• [REQUIRED WORK]: Please return the records below exactly as they stand, with the pictures removed.

Screenshot grounding data
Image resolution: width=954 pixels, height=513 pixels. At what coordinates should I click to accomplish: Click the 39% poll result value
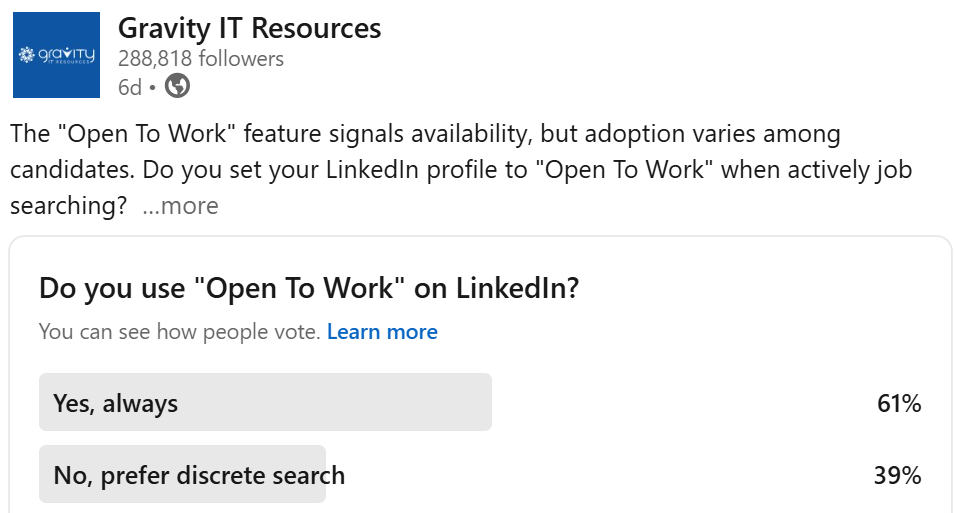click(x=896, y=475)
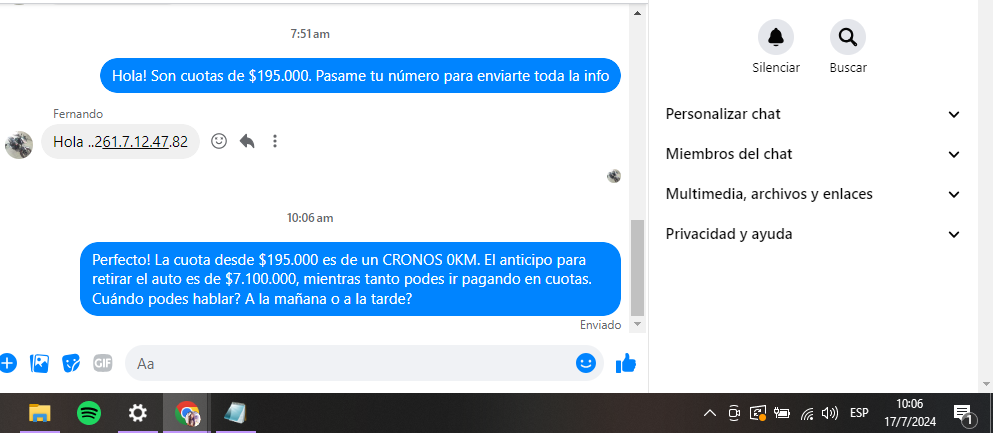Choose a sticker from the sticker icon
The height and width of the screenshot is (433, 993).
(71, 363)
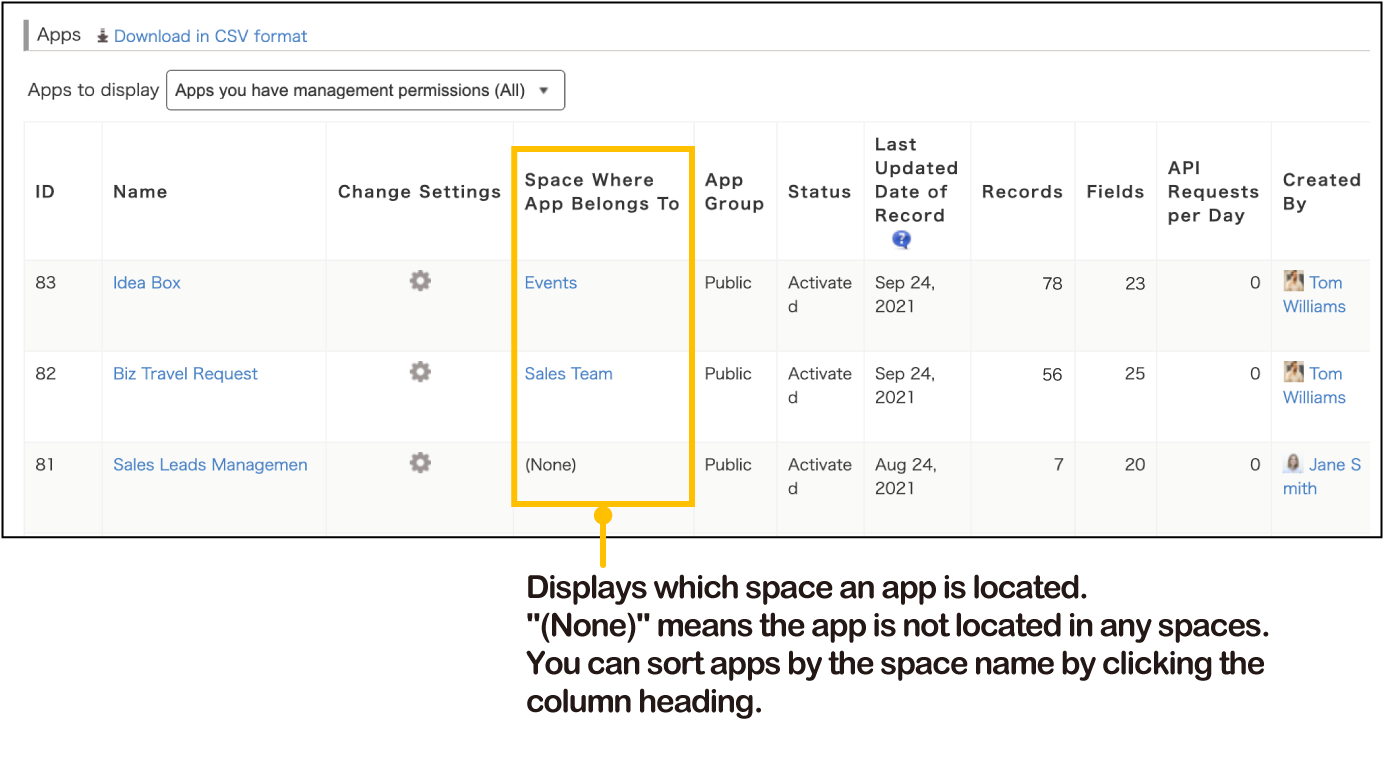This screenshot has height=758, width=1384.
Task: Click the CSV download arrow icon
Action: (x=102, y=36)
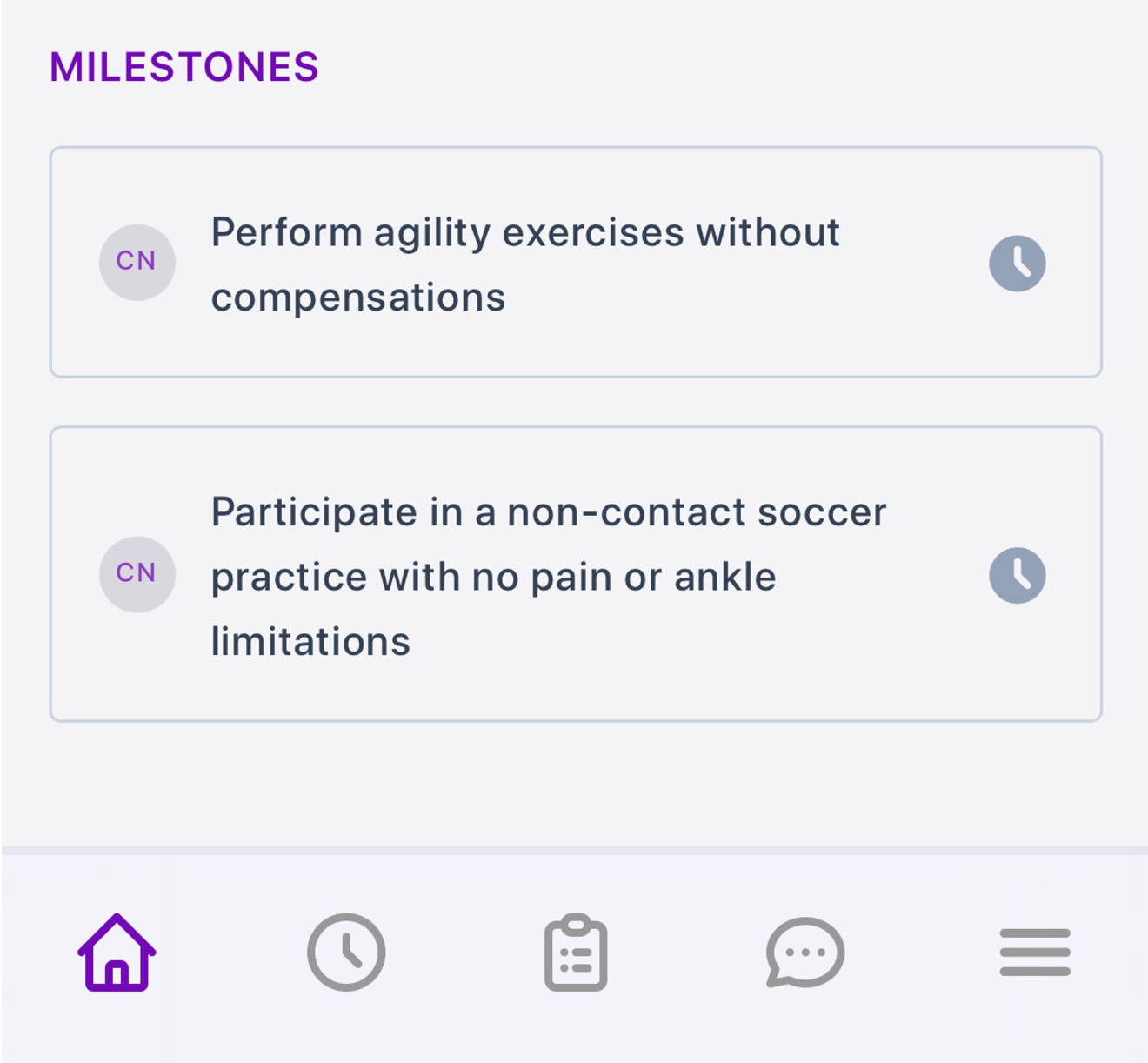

• [THE ANSWER]:
Image resolution: width=954 pixels, height=513 pixels. At what coordinates should I click to accomplish: Click the 39% poll result value
click(x=896, y=475)
Choose a sticker from the sticker icon
The height and width of the screenshot is (433, 993).
(71, 363)
This screenshot has height=758, width=1384.
Task: Click the CSV download arrow icon
Action: (x=102, y=36)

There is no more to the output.